▸ **The problem**:
With pictures omitted, transcribe exactly the lines from the one containing "Devon Ke Dev Mahadev | Kya" to the end of the records below.

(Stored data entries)
==*==
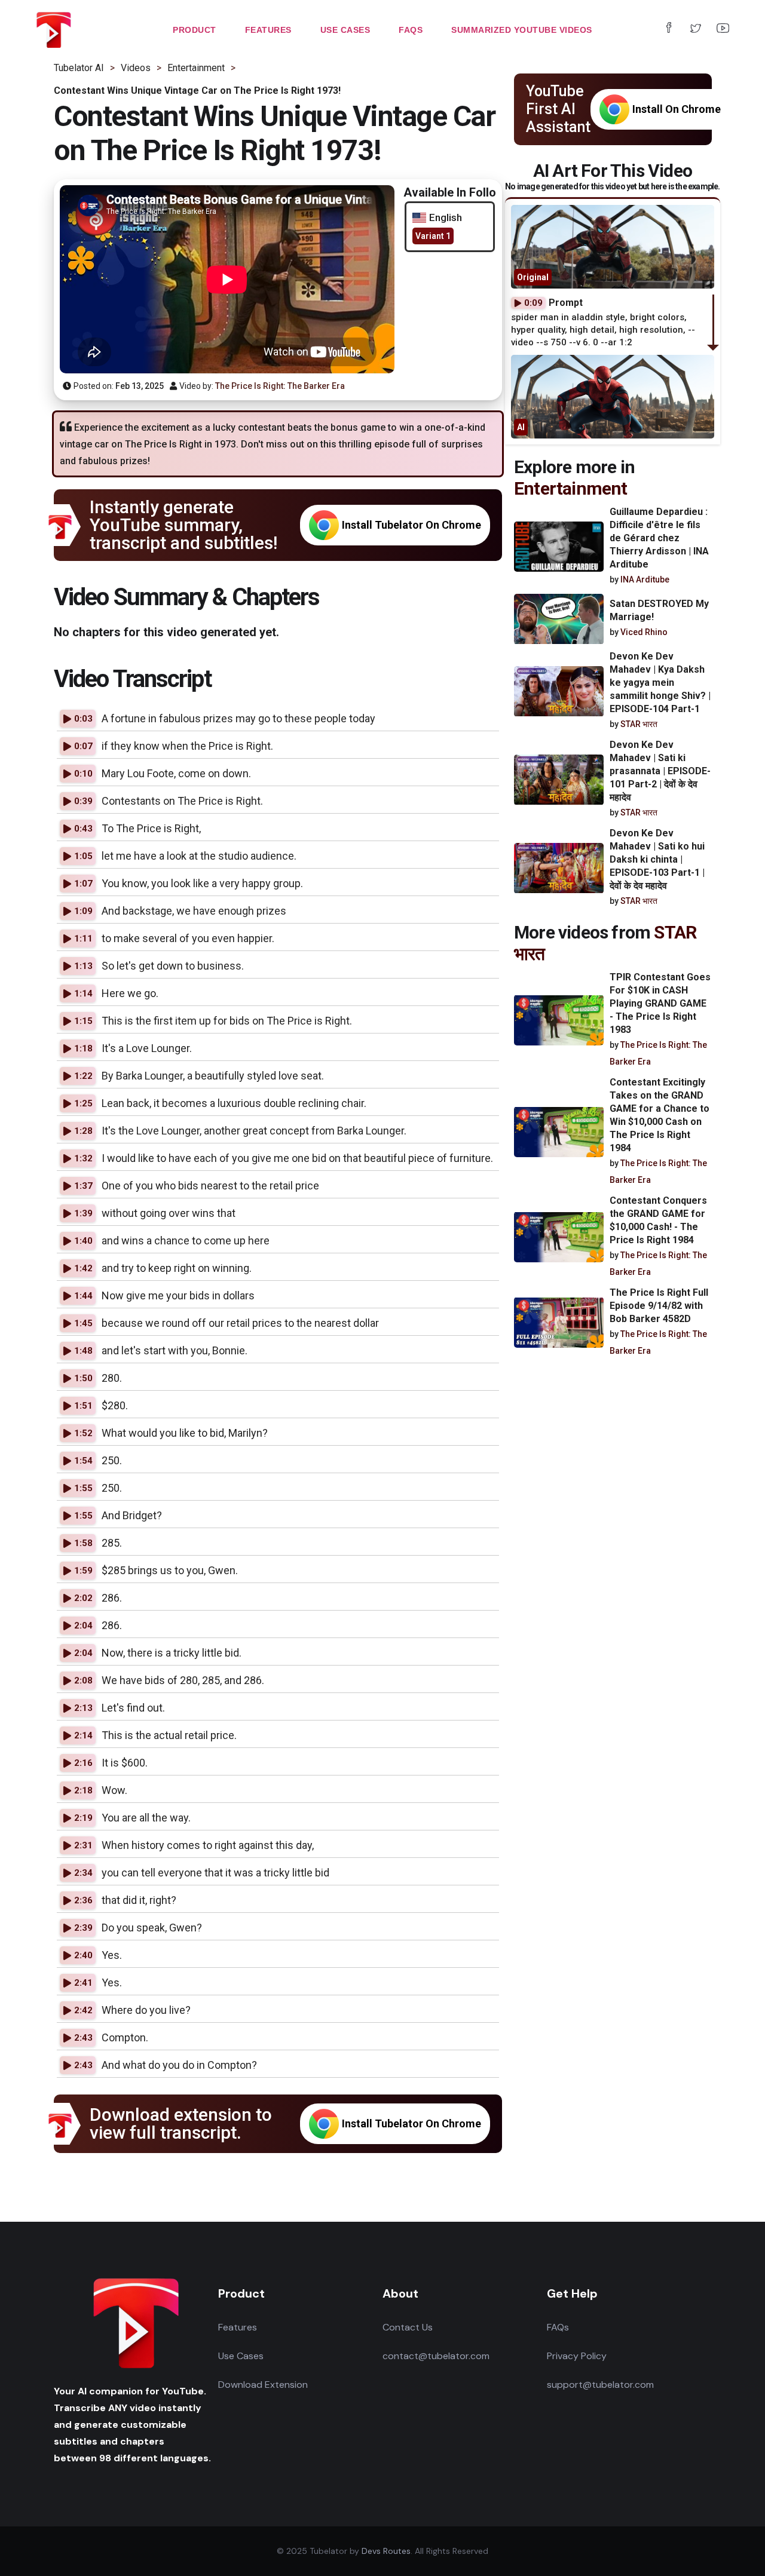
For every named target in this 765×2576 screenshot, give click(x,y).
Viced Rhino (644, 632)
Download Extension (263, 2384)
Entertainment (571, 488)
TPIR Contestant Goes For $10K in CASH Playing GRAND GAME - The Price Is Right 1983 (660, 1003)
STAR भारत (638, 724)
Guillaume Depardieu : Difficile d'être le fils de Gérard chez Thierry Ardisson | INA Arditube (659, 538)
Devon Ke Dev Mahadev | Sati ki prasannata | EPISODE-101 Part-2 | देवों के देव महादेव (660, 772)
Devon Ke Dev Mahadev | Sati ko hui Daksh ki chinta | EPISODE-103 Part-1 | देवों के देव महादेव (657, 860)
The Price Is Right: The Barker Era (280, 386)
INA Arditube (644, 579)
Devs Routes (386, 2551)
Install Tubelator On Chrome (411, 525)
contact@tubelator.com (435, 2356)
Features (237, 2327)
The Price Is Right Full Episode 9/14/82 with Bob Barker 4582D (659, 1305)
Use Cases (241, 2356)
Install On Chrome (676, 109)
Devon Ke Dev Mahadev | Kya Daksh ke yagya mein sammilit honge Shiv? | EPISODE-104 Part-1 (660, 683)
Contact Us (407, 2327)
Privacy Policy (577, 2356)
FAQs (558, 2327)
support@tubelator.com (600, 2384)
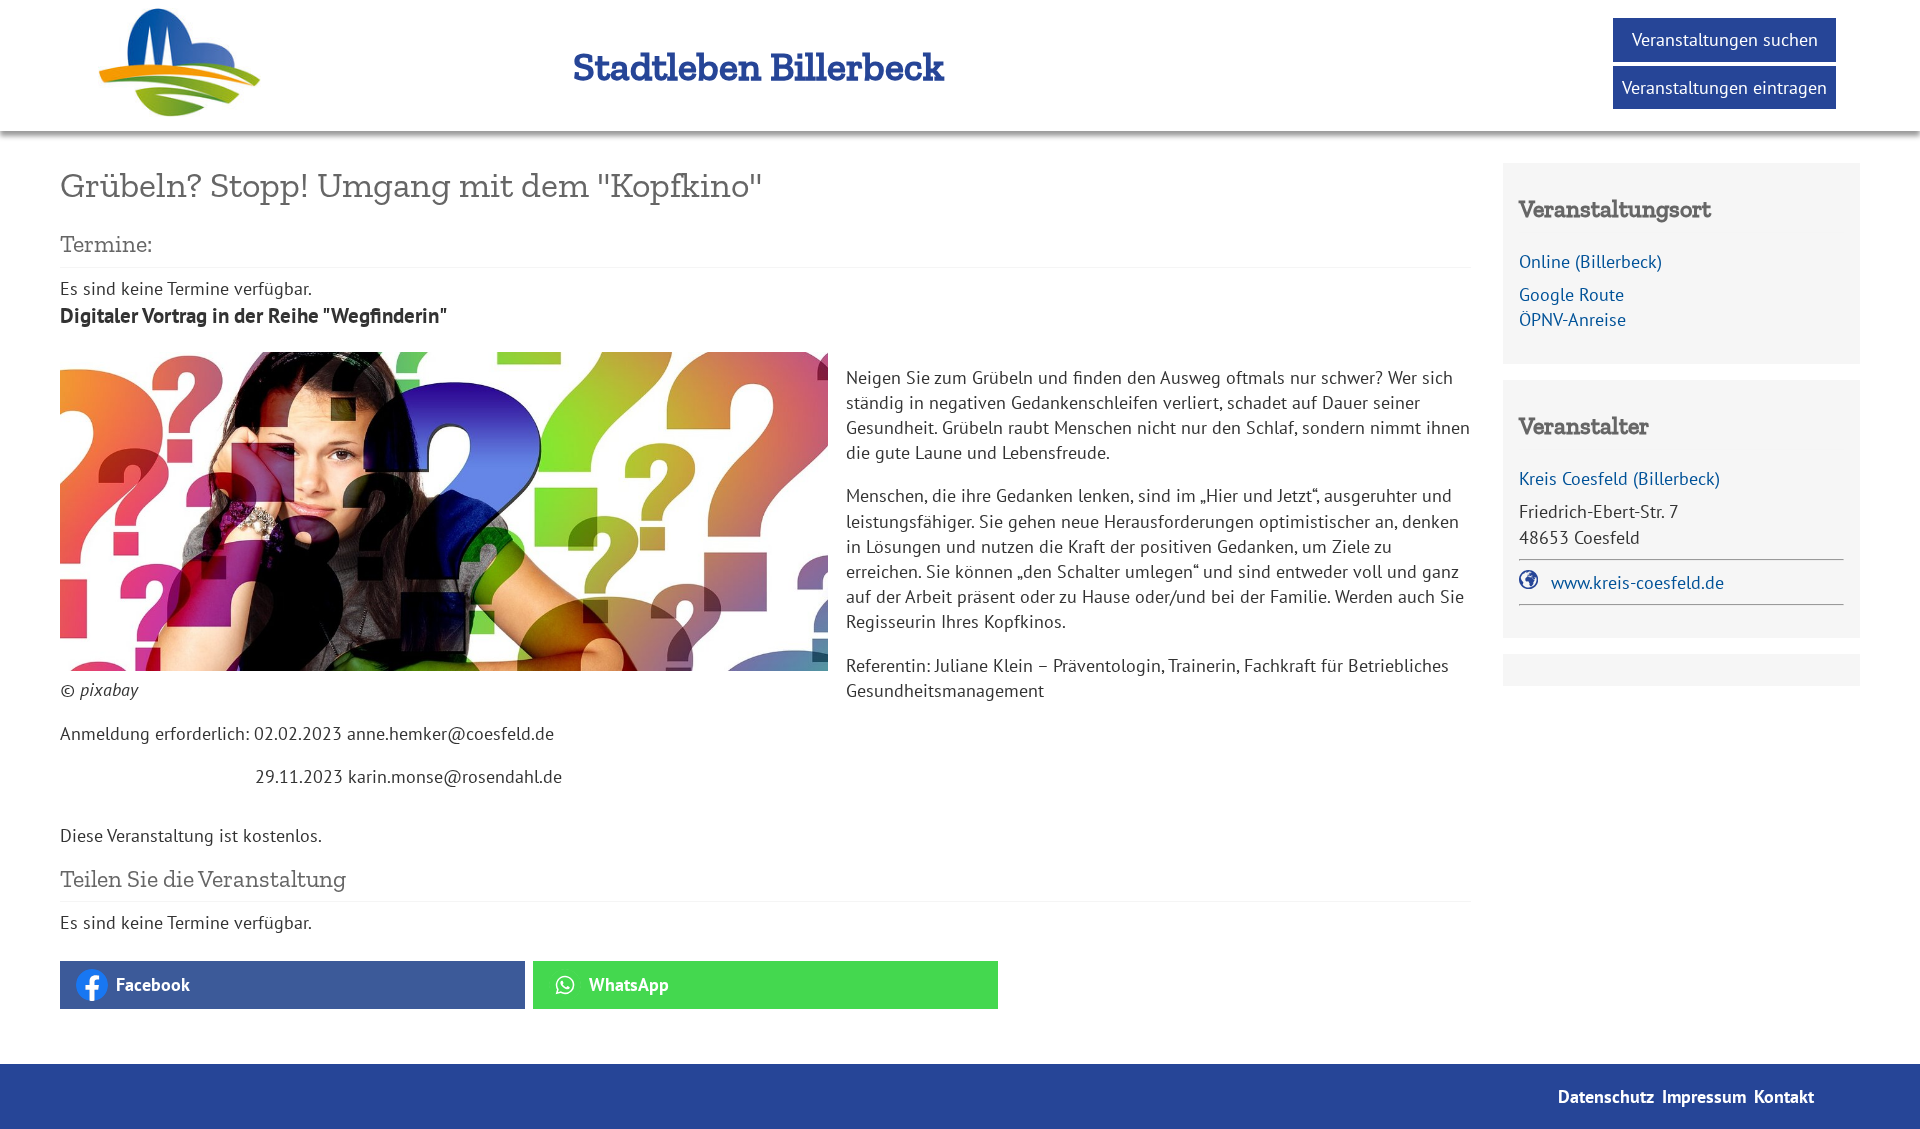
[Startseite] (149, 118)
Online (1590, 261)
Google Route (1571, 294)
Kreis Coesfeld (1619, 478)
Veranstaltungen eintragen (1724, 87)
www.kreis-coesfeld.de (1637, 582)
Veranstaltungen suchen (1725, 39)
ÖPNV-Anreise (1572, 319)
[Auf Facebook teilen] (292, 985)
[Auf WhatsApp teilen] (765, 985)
==*==
▸ **Answer**:
Devon Ke Dev Mahadev | Kya Daksh ke yagya mein sammilit honge Shiv? | EPISODE-104 Part-1 (660, 683)
Contact Us (407, 2327)
Privacy Policy (577, 2356)
FAQs (558, 2327)
support@tubelator.com (600, 2384)
[Startseite] (149, 118)
Online (1590, 261)
Google Route (1571, 294)
Kreis Coesfeld (1619, 478)
Veranstaltungen eintragen (1724, 87)
www.kreis-coesfeld.de (1637, 582)
Veranstaltungen suchen (1725, 39)
ÖPNV-Anreise (1572, 319)
[Auf Facebook teilen] (292, 985)
[Auf WhatsApp teilen] (765, 985)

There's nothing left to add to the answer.